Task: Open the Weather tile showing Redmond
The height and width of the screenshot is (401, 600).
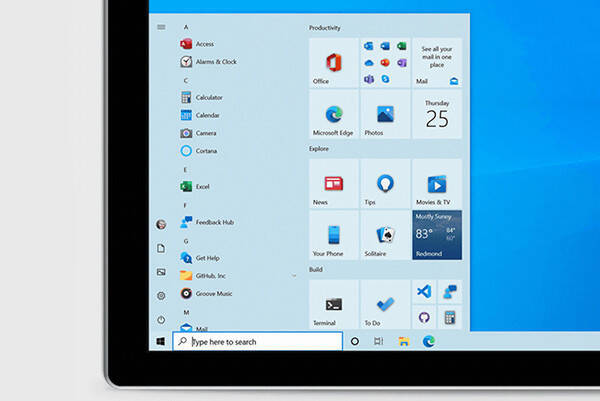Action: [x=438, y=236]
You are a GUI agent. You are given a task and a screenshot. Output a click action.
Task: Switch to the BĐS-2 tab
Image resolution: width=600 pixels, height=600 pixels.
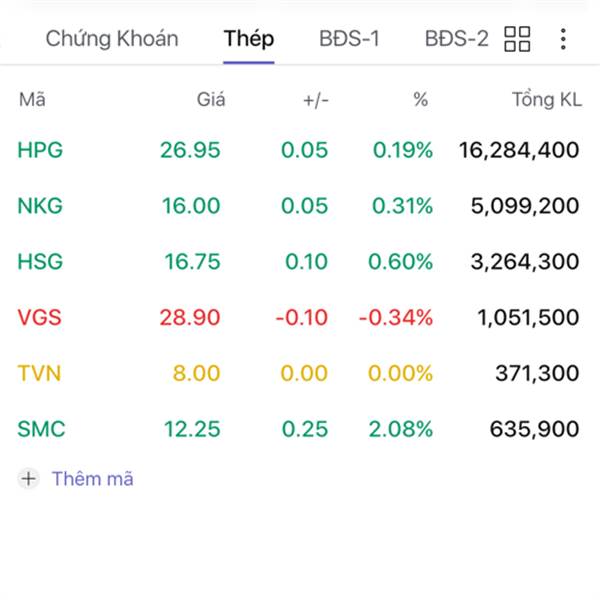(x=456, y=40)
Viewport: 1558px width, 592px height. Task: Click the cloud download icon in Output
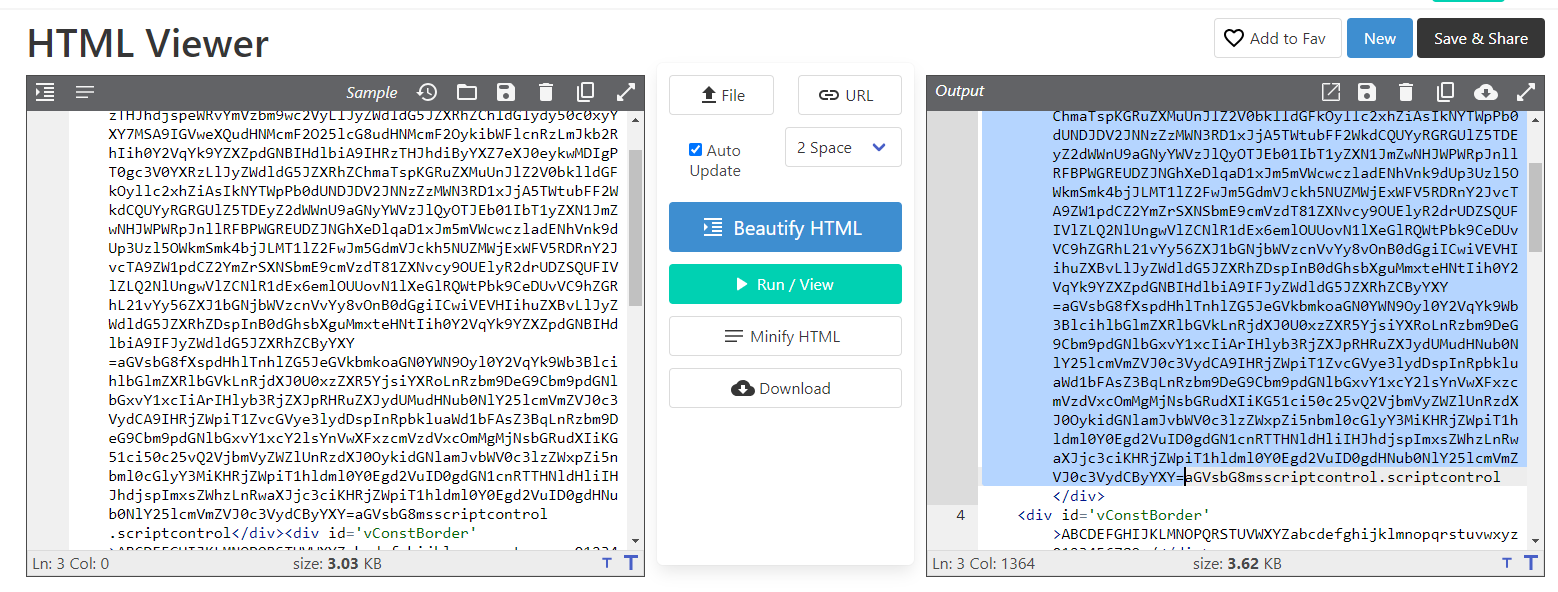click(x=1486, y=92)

...

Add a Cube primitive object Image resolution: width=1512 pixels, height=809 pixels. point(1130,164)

(Direction): Arrange the lines from the one holding "Viewport: 1558px width, 592px" through the one holding "click(x=1486, y=92)", inclusive, as a Markdown table with the columns Row and Content, skipping blank lines and omitting the pictures.

(The completed task):
| Row | Content |
|---|---|
| 1 | Viewport: 1558px width, 592px height. Task: Click the cloud download icon in Output |
| 2 | click(x=1486, y=92) |